Similar Long-term Survival With Laparoscopic, Open Gastrectomy

Five-year overall survival after laparoscopic distal gastrectomy for locally advanced gastric cancer is on par with that of open surgery, according to new data from the Chinese CLASS-01 trial.

Laparoscopic gastrectomy has grown increasingly popular in Eastern countries. Previous research has found that the minimally invasive approach is associated with outcomes similar to those with open gastrectomy. However, most studies have involved early-stage disease, researchers note in their article, which was published online October 20 in JAMA Surgery..

The new findings provide “further evidence for the safety and efficacy of laparoscopic gastrectomy for patients assessed preoperatively as having locally advanced cancer,” write Guoxin Li, MD, PhD, of Nanfang Hospital, Southern Medical University, in Guangzhou, China, and colleagues.

The CLASS-01 trial, conducted at 14 centers in China between 2012 and 2014, included more than 1000 patients with clinical stage T2, T3, or T4a gastric cancer without bulky nodes or distant metastases. These patients, none of whom received neoadjuvant therapy, were randomly assigned to undergo either laparoscopic distal gastrectomy (n = 528) or open distal gastrectomy (n = 528) with D2 lymphadenectomy.
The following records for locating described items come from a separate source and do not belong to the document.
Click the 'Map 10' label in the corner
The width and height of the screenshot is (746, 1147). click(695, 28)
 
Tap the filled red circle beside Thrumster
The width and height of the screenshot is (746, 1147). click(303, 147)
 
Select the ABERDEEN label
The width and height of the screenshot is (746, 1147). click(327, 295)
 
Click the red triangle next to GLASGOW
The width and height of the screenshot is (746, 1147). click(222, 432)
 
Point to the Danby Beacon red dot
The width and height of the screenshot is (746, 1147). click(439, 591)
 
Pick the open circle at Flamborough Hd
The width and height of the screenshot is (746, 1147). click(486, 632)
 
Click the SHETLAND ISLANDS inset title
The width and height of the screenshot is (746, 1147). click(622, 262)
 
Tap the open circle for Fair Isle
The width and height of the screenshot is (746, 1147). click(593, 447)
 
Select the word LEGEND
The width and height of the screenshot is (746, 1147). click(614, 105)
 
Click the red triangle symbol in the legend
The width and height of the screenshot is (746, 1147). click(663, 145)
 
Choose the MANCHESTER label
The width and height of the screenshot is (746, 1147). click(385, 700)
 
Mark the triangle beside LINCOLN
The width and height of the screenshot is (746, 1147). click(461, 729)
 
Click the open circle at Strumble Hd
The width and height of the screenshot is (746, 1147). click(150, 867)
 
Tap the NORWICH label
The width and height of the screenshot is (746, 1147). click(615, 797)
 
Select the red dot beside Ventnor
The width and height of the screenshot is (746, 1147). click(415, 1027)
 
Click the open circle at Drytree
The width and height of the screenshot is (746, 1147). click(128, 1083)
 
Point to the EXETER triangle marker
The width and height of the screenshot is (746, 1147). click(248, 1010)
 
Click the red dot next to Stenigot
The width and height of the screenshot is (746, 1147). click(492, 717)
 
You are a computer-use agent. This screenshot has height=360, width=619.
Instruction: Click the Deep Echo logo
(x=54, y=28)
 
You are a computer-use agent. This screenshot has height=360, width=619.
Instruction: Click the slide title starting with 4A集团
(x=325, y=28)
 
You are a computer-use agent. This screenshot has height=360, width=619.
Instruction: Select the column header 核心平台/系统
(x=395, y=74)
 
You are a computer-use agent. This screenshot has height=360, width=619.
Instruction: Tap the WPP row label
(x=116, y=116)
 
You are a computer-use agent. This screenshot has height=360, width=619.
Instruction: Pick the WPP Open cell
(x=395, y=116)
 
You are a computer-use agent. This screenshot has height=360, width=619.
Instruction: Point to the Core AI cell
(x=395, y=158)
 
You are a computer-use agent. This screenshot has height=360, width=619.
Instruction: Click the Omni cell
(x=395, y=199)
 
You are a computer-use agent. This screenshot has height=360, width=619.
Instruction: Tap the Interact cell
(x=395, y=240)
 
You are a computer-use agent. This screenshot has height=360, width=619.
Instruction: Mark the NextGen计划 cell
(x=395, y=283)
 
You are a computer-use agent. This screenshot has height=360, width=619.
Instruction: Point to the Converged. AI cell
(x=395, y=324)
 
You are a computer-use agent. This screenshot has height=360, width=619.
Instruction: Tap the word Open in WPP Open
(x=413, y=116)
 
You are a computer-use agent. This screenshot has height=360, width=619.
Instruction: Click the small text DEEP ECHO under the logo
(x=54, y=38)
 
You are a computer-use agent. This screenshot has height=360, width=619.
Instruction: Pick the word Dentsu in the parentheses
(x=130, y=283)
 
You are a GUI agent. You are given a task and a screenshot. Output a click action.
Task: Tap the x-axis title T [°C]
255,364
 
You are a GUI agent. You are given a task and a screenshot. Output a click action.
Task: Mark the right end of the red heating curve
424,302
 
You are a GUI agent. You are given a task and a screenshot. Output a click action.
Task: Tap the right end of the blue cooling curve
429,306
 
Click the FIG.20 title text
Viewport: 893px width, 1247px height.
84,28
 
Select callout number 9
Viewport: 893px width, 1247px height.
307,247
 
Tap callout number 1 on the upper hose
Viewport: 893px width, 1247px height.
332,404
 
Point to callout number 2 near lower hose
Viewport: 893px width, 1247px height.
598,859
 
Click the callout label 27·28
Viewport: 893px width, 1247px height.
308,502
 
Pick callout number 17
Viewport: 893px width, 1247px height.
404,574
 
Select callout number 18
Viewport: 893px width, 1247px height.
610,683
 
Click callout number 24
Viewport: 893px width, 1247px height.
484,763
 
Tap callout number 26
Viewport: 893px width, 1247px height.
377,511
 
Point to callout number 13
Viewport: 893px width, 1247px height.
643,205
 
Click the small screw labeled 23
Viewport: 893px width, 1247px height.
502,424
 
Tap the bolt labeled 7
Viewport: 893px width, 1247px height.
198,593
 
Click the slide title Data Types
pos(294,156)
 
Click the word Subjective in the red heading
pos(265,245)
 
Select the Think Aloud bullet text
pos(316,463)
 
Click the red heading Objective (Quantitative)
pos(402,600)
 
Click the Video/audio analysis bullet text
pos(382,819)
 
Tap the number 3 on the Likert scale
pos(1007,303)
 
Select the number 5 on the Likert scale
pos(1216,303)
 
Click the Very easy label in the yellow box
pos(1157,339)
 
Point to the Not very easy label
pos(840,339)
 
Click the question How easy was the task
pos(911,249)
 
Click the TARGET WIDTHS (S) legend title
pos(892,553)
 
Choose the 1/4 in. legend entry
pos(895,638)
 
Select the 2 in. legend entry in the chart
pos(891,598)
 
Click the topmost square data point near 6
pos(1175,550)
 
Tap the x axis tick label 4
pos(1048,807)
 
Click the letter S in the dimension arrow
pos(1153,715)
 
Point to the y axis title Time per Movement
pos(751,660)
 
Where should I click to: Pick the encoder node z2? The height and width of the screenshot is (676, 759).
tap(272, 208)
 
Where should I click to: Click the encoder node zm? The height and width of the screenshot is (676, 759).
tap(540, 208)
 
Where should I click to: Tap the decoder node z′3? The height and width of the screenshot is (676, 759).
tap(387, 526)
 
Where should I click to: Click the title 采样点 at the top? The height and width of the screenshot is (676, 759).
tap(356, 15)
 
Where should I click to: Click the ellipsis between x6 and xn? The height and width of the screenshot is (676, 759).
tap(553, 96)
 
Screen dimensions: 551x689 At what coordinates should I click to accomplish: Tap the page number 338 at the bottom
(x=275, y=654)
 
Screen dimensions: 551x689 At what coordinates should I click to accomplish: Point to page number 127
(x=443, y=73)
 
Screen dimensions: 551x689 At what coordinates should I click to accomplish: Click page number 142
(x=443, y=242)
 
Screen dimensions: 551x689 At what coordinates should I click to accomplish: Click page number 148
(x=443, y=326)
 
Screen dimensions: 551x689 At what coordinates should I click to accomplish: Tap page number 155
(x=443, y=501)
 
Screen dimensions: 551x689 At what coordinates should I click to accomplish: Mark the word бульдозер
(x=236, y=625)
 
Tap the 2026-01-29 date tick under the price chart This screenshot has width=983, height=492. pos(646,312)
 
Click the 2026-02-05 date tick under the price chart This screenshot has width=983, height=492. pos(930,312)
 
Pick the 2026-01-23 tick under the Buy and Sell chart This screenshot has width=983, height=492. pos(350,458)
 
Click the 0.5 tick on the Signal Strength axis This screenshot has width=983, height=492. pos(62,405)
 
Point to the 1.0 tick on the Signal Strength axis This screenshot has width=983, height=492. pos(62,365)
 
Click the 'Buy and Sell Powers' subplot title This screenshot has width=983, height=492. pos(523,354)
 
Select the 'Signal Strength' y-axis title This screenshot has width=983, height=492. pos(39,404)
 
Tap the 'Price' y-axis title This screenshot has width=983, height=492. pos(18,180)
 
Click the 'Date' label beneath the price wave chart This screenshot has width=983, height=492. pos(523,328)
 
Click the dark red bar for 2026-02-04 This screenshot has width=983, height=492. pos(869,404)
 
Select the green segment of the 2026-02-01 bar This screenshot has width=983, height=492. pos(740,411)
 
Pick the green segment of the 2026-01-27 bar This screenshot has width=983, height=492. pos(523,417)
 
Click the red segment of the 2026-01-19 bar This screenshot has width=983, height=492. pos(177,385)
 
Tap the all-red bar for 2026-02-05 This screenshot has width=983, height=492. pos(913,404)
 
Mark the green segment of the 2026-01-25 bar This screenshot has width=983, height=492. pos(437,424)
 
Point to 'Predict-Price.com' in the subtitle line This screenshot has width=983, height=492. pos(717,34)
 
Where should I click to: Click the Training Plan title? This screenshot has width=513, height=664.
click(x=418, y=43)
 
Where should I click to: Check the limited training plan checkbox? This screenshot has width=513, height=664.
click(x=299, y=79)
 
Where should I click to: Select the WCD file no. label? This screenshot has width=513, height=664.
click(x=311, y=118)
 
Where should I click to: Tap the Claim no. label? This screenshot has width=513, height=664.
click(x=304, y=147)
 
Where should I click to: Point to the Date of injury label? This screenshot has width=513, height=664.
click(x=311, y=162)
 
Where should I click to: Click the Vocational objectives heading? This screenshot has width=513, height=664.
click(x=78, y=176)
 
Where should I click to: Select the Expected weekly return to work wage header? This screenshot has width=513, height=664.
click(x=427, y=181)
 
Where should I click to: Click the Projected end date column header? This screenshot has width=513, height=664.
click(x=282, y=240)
Earlier results from the CLASS-01 trial, published in 2019 in JAMA, revealed no significant difference in 3-year disease-free survival — the study’s primary endpoint — among patients undergoing laparoscopic (77%) vs open (78%) surgery. The authors also previously reported similar rates of postoperative morbidity in the laparoscopic (15%) and open (13%) groups.

In the latest analysis, the overall survival rate was 73% in the laparoscopic group and 76% in the open group 5 years out. For patients with stage I tumors, 5-year survival was 90% with laparoscopy vs 89% with open surgery. For stage II and stage III tumors, the rates were 79% vs 85% and 59% vs 60%. None of these differences was significant after adjusting for age, sex, body mass index, performance status, comorbidities, tumor size, histologic features, and chemotherapy.

The team notes that although more than 20 patients in each group crossed over to the other group, “analyses of the per-protocol population after we excluded these crossover patients produced the same long-term results.”

The authors also note that because this study was conducted in China, “it is not clear whether the findings will be the same in Western countries, where total or proximal gastrectomy is more common.”

At first glance, however, the findings do appear to be similar. In the first Western multicenter, randomized trial comparing laparoscopic with open gastrectomy, published earlier this year, researchers in the Netherlands found no significant differences in 1-year overall mortality, complications, readmissions, quality of life, or length of hospital stay between the two groups. The laparoscopic approach was associated with less blood loss, but it also took longer. The Dutch researchers concluded that their results “support the application of laparoscopic gastrectomy as a safe alternative to open gastrectomy in experienced centers.”

Like the Dutch researchers, Li and colleagues stressed that laparoscopic procedures were performed by “experienced surgeons at high-volume, specialized institutions,” and so their results could be hard to generalize “to surgeons with less-intensive training.”

The group is currently planning a trial dubbed CLASS-03 to examine the safety of laparoscopic gastrectomy after neoadjuvant therapy.

The researchers have disclosed no relevant financial relationships.